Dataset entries
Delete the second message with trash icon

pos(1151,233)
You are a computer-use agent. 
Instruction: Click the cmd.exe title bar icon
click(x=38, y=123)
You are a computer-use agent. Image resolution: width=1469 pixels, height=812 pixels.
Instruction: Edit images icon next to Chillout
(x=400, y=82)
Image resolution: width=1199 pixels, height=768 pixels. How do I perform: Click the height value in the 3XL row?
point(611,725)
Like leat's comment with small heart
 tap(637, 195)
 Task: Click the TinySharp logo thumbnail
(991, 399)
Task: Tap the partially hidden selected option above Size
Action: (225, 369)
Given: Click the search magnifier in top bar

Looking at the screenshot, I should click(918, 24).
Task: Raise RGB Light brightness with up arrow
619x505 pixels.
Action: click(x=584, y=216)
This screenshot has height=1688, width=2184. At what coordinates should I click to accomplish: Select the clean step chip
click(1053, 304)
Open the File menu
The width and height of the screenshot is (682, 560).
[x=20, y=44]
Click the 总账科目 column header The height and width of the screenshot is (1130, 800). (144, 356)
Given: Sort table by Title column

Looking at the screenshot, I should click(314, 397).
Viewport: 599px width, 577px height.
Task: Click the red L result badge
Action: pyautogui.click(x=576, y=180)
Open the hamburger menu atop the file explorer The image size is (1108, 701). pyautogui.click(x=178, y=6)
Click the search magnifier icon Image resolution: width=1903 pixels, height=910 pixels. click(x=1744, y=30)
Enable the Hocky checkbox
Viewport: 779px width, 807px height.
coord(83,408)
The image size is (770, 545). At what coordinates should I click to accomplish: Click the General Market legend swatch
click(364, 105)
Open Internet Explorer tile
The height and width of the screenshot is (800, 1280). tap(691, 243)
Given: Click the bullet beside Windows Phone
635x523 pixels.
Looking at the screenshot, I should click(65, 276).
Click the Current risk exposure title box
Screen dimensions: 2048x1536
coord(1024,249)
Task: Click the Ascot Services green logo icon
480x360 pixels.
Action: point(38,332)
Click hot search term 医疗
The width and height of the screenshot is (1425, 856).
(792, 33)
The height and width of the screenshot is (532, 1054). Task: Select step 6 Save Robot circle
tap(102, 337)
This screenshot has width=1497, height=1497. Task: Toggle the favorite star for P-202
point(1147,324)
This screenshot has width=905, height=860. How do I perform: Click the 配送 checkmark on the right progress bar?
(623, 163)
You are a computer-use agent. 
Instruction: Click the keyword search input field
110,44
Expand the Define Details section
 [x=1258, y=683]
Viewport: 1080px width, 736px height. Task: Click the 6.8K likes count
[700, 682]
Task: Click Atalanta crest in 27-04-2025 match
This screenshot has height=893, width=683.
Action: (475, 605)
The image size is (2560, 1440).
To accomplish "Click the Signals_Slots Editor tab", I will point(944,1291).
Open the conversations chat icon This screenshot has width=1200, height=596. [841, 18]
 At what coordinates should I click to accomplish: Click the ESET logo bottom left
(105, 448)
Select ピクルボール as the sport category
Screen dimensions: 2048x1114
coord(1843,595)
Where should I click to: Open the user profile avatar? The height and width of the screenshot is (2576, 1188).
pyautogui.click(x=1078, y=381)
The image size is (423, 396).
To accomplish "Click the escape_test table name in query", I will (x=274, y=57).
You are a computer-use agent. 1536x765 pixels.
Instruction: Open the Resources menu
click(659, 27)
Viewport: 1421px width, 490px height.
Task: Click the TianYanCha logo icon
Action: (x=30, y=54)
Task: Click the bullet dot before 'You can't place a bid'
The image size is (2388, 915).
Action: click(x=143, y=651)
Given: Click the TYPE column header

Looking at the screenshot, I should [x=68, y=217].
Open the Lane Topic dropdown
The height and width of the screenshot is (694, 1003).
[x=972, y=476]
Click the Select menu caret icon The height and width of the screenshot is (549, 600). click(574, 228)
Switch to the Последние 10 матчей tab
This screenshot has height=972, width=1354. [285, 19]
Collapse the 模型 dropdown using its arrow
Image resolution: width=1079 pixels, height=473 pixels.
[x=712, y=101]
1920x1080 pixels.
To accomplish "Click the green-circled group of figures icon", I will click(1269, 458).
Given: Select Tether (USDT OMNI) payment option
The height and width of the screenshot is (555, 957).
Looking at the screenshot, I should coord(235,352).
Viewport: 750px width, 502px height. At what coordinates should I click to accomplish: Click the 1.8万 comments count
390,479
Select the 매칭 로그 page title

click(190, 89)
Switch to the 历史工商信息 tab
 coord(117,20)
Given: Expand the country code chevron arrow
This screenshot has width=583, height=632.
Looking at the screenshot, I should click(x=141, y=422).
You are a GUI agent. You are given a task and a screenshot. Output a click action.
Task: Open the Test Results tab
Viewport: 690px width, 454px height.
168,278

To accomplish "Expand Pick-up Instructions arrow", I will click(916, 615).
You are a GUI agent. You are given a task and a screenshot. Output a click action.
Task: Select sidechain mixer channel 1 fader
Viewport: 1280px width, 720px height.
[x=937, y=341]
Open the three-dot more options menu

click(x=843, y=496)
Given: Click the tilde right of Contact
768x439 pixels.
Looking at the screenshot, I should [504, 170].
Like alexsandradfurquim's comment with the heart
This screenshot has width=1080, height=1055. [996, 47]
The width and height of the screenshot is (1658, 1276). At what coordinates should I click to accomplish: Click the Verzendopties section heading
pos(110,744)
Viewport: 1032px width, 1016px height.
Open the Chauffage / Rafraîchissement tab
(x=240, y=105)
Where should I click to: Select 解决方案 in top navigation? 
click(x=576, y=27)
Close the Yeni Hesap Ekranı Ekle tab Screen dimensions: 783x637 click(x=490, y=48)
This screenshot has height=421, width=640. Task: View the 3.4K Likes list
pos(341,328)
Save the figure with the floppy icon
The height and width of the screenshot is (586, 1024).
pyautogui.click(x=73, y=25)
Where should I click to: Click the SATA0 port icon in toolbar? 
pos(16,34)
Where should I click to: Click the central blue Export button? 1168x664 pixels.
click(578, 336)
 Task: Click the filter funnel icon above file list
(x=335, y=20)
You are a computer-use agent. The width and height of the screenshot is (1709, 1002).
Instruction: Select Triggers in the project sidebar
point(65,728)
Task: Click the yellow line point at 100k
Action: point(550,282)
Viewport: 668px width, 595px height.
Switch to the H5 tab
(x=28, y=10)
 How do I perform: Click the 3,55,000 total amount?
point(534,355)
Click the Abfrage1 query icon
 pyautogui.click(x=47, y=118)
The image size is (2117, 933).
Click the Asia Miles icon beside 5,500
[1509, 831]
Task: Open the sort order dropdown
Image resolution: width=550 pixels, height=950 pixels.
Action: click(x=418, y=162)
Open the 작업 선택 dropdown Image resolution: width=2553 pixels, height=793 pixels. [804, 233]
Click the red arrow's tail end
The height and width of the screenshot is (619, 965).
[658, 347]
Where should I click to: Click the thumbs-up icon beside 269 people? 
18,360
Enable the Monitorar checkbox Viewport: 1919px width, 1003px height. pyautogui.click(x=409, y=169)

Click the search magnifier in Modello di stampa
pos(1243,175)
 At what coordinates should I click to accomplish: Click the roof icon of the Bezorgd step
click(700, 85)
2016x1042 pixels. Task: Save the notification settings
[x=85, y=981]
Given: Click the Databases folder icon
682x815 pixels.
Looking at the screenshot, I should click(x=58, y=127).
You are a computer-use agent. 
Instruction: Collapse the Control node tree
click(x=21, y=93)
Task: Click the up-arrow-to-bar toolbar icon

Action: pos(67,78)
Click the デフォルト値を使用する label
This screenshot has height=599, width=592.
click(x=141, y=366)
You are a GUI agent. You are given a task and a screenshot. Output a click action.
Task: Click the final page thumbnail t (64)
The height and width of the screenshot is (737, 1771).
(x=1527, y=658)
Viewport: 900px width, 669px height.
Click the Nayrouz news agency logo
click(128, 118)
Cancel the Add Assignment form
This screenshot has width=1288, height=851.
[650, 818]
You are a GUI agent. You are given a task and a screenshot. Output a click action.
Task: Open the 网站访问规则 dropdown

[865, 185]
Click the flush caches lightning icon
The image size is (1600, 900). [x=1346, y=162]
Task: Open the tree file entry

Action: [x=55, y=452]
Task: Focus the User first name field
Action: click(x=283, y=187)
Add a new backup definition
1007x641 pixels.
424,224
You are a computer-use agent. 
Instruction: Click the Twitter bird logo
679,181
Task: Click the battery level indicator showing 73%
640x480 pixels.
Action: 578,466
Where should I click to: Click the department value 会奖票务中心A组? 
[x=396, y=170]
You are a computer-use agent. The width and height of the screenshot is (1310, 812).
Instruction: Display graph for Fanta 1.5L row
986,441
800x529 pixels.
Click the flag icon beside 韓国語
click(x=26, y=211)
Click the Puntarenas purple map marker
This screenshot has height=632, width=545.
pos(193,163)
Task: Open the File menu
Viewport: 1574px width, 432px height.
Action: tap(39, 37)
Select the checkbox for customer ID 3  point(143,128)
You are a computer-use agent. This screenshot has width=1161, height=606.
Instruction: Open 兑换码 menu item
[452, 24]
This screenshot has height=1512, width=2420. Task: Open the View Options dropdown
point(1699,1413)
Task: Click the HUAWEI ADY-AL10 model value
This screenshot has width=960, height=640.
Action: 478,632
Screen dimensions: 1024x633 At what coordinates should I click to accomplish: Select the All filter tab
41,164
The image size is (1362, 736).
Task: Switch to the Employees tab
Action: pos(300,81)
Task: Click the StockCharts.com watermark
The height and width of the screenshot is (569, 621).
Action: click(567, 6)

▸ EXERCISE PROMPT
Gather every line from the entries above where the word "green" appears, and copy them.

▸ ANSWER SECTION
Task: Click the Ascot Services green logo icon
To accomplish "Click the green-circled group of figures icon", I will click(1269, 458).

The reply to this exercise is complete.